Interrogé sur l’idée d’un sanctuaire naturel, là aussi, l’homme ne mâche pas ses mots :
« Bien sûr, ce serait parfait mais c’est utopique, ça ne peut pas exister. Imaginons le projet que One Voice a en tête: ils veulent aller sur la côte est canadienne, au Nouveau-Brunswick ou en Nouvelle-Écosse, peu importe. Il n’y a rien là. Que va-t-il se passer ? Ils fermeront un bras de mer, ils mettront une clôture et les orques deviendront l’attraction touristique du pays. coûtera très cher à exploiter, nous ferons payer au public le retour. C’est-à-dire un Marineland à nouveau au Canada. Rien ne change.

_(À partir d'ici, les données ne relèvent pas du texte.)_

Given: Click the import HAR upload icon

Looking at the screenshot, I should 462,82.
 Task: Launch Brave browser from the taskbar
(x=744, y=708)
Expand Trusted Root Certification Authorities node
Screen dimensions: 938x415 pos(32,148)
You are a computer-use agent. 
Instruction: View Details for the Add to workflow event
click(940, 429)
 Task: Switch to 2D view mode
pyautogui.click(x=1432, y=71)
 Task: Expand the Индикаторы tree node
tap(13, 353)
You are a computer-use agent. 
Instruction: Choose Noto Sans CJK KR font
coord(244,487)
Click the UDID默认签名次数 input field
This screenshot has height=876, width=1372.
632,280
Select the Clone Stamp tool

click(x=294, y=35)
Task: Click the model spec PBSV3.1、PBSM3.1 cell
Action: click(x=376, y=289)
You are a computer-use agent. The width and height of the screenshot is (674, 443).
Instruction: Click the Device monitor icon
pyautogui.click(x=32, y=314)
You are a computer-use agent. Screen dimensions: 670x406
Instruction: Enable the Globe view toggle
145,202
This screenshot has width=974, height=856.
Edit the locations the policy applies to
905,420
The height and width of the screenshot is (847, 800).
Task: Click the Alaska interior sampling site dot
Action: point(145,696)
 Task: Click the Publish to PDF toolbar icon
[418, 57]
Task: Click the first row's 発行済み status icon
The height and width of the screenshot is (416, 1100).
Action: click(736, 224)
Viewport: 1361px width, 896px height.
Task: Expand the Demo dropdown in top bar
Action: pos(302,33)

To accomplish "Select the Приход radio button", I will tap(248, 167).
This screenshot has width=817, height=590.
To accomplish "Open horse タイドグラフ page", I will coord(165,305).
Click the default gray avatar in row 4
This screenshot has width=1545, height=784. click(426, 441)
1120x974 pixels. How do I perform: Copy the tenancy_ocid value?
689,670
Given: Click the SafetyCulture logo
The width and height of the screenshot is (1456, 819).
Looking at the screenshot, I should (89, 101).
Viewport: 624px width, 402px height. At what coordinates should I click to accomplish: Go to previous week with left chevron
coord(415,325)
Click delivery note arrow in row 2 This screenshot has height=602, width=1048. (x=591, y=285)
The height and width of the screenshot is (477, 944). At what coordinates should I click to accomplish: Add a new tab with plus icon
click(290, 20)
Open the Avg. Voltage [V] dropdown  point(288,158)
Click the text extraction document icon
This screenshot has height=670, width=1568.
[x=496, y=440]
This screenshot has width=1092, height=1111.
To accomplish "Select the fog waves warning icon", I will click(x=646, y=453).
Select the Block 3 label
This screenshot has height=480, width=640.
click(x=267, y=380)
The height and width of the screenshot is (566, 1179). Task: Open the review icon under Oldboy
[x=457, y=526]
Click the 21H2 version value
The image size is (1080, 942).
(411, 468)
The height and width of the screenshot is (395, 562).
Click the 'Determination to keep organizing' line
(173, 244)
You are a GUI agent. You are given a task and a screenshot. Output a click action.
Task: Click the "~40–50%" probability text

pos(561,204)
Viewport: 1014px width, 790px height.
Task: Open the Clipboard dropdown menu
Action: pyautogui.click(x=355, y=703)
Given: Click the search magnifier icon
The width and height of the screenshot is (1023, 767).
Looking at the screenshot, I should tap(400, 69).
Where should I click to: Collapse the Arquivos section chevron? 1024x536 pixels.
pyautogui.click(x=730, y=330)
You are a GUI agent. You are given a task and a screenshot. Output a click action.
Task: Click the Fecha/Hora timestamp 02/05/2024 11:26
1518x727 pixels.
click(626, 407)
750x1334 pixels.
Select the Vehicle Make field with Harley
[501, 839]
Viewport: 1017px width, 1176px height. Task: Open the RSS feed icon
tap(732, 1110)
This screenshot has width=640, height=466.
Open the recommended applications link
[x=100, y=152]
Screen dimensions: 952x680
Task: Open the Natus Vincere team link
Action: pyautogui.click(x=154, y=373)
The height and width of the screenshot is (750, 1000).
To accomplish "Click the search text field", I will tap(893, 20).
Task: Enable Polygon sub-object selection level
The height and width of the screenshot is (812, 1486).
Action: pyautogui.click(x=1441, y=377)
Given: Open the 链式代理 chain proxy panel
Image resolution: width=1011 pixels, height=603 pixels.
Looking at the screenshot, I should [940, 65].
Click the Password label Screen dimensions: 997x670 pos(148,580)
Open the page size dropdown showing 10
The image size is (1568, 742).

«C’est un gaspillage monumental. Cette arène est ce qu’elle est. Cela pourrait être plus grand bien sûr. Cela peut toujours être plus grand. Nous l’avons fait le plus grand possible compte tenu des contraintes techniques du terrain. La piscine fait ici 11 mètres de profondeur, c’est déjà colossal. Cela pourrait être plus grand. Si je pouvais, je le ferais.
Nous sommes dans une impasse totale, le ministre ne sait pas quoi faire. Une voix dit n’importe quoi. Les animaux ne sont pas malades, il n’y a pas d’urgence. Alors ils disent : « Laissez-les là ». Sauf que Marineland n’aura plus aucune recette, alors qui va payer ? Au début, Marineland paiera, c’est clair. Mais à un moment donné, les actionnaires de Marineland vont dire non, nous ne pouvons pas y investir des capitaux à perte.»
Cinquante-cinq ans après son ouverture, le parc est définitivement fermé au public ce dimanche soir. Victime d’une baisse de fréquentation et de la loi de 2021 interdisant les spectacles de cétacés, l’avenir des animaux et des lieux est encore incertain.
« J’en veux aux gérants actuels de ce parc qui n’ont aucune connaissance des animaux. J’ai créé ce réservoir. Nous avons fait le tour du monde pour découvrir comment fabriquer le mieux possible un aquarium à orques avec du verre, etc. Nous nous sommes battus pour cela. Cette arène a été construite en 11 mois entre le premier coup de pioche et le premier public venu voir les animaux. Cet effort est venu des tripes.
Actuellement, il appartient à des fonds de pension américains, il n’y a plus de courage.
Mike Riddell, ancien directeur de Marineland
« C’est simplement que Marineland n’est actuellement pas rentable. On peut même imaginer que des associations comme One Voice soient des alliées objectives des actionnaires de Marineland. Ils veulent la même chose. Marineland sera ravi de ne pas payer des animaux coûteux, des soigneurs coûteux, et de les remplacer par le salaire minimum. Et qui a dit qu’une partie du terrain ne serait pas vendue pour créer des bâtiments comme Marina. Tout cela n’est qu’un énorme canular et je suis toujours très en colère.
Lorsque la fermeture du parc a été annoncée le 4 décembre, sa direction a évoqué les difficultés liées à la législation ainsi que les graves problèmes économiques, faisant état d’une fréquentation fréquente « de 1,2 million à 425 000 visiteurs par an » dans 10 ans.